### DATA IN THIS EXERCISE
***

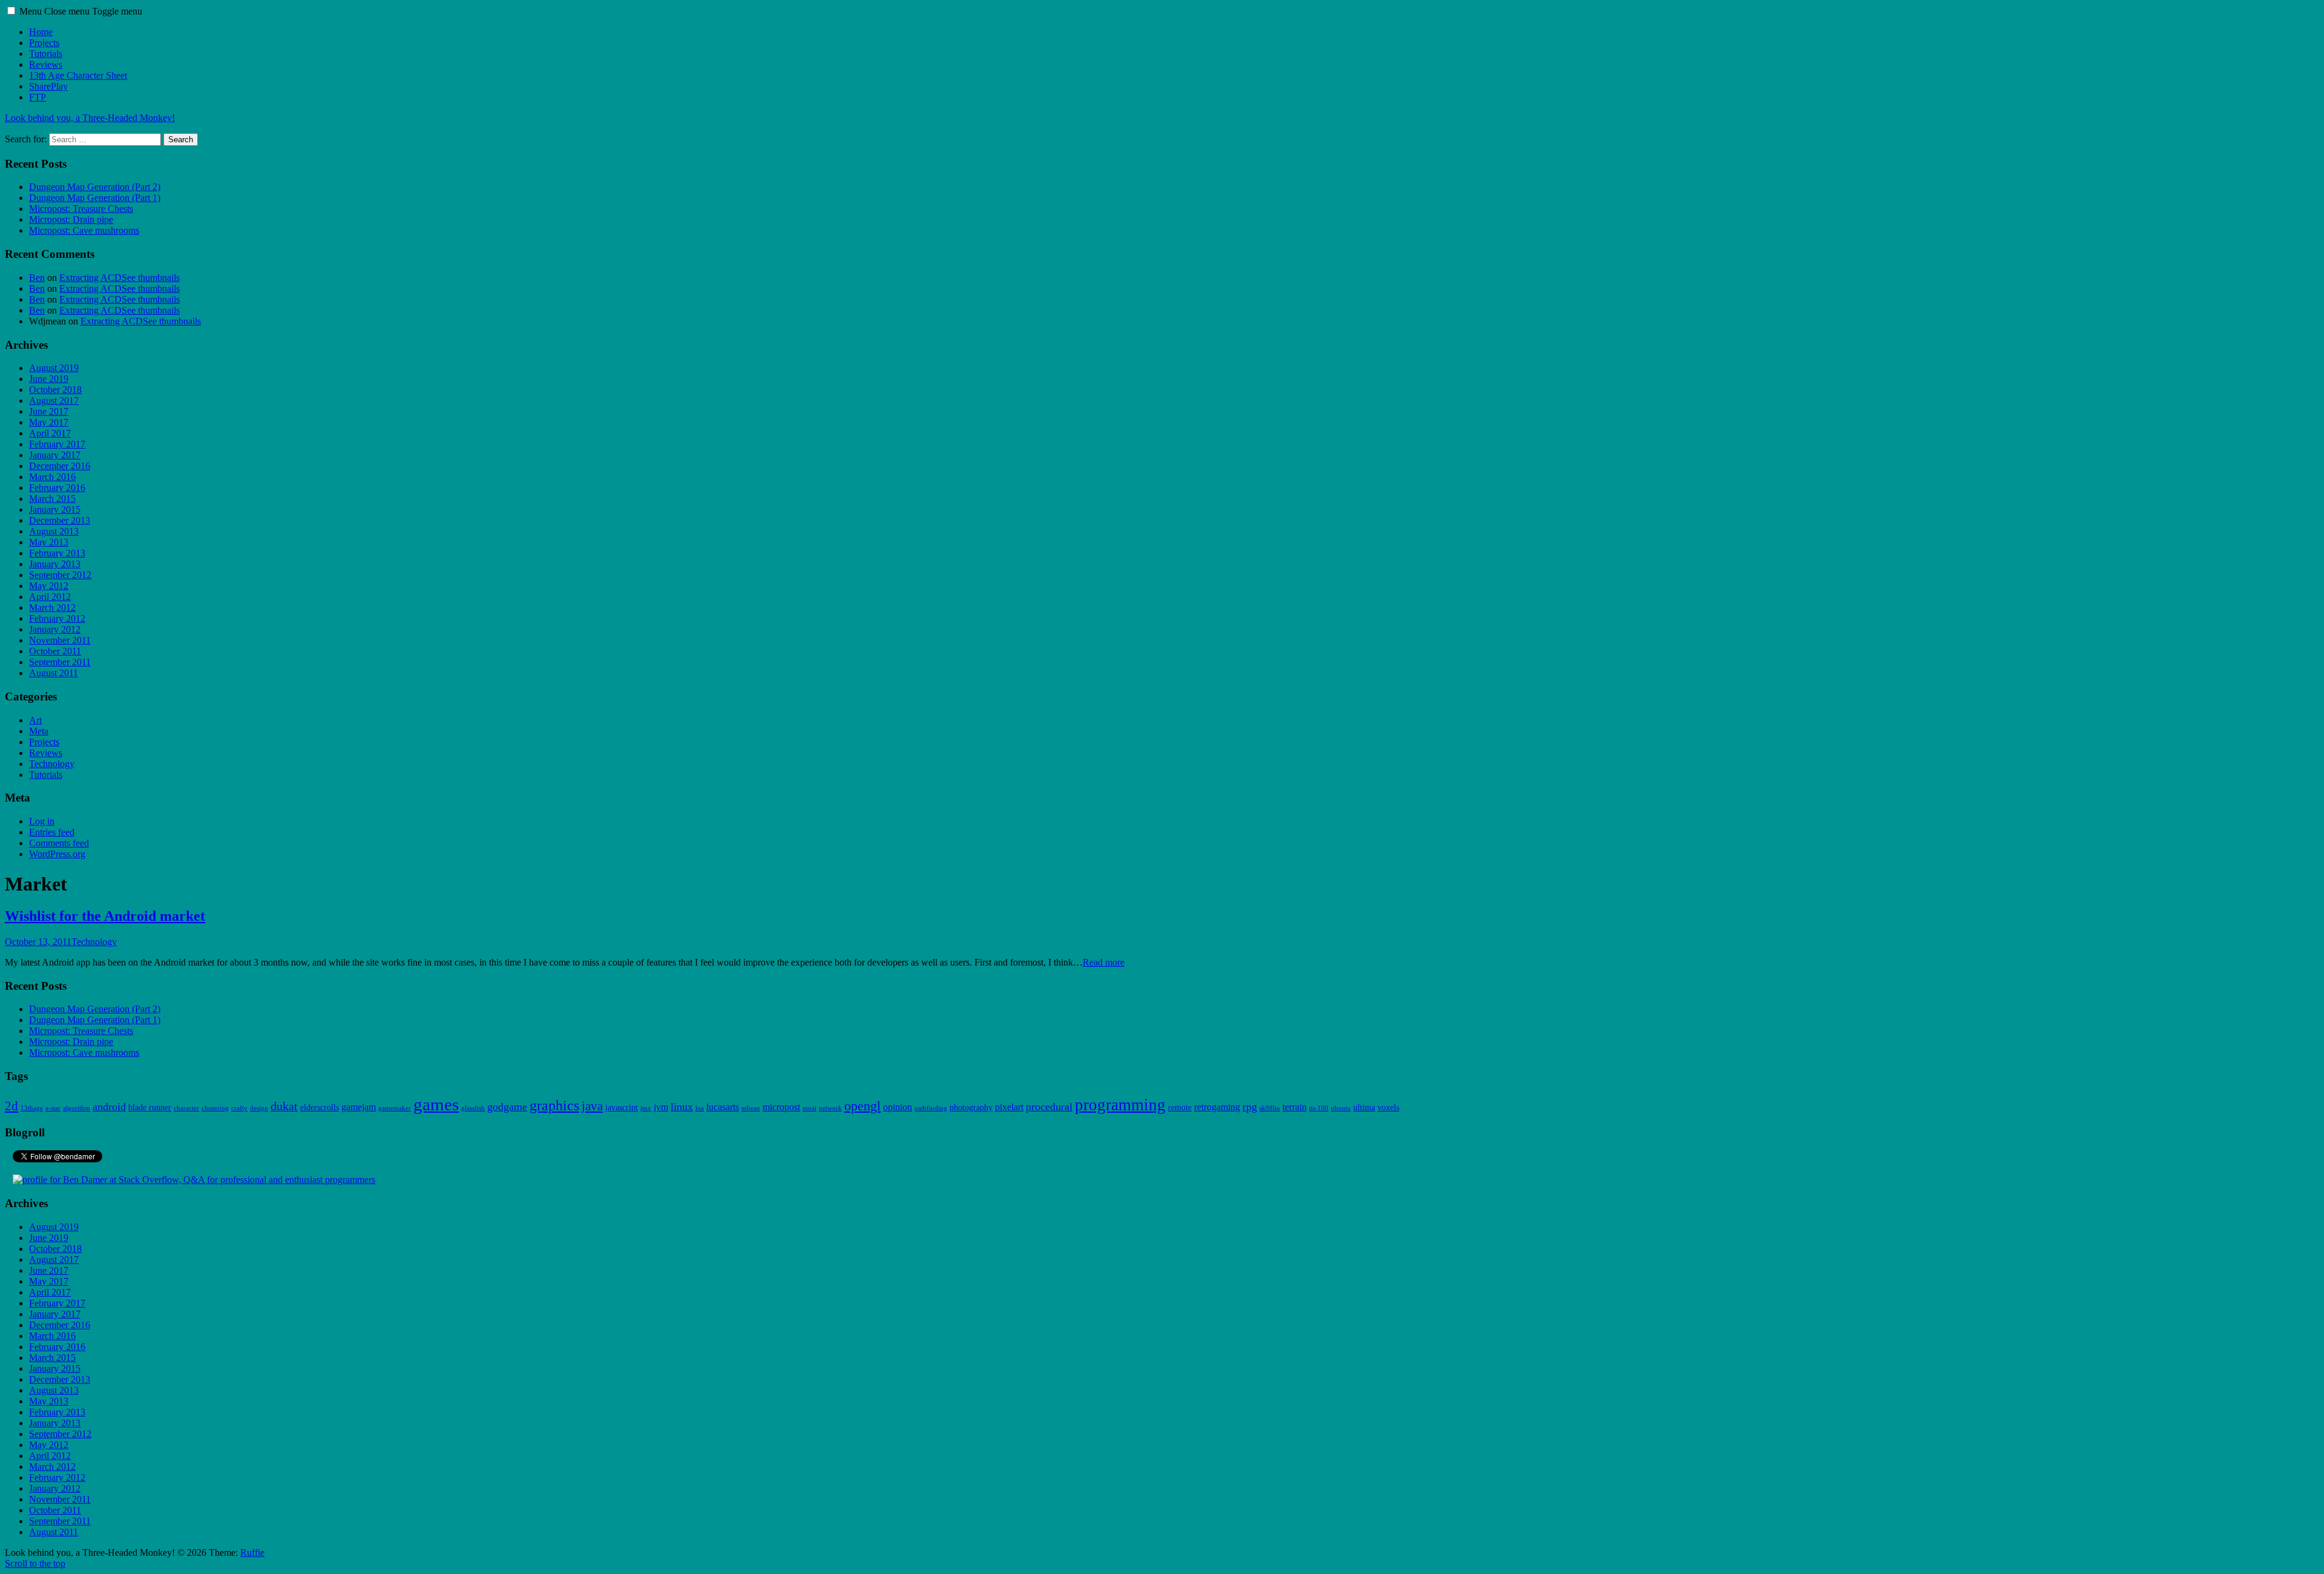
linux (682, 1107)
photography (971, 1107)
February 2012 (57, 618)
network (830, 1108)
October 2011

***

### ACTIVITY
Output the full listing verbatim, but drop the images.

### ANSWER
linux (682, 1107)
photography (971, 1107)
February 2012 (57, 618)
network (830, 1108)
October 2011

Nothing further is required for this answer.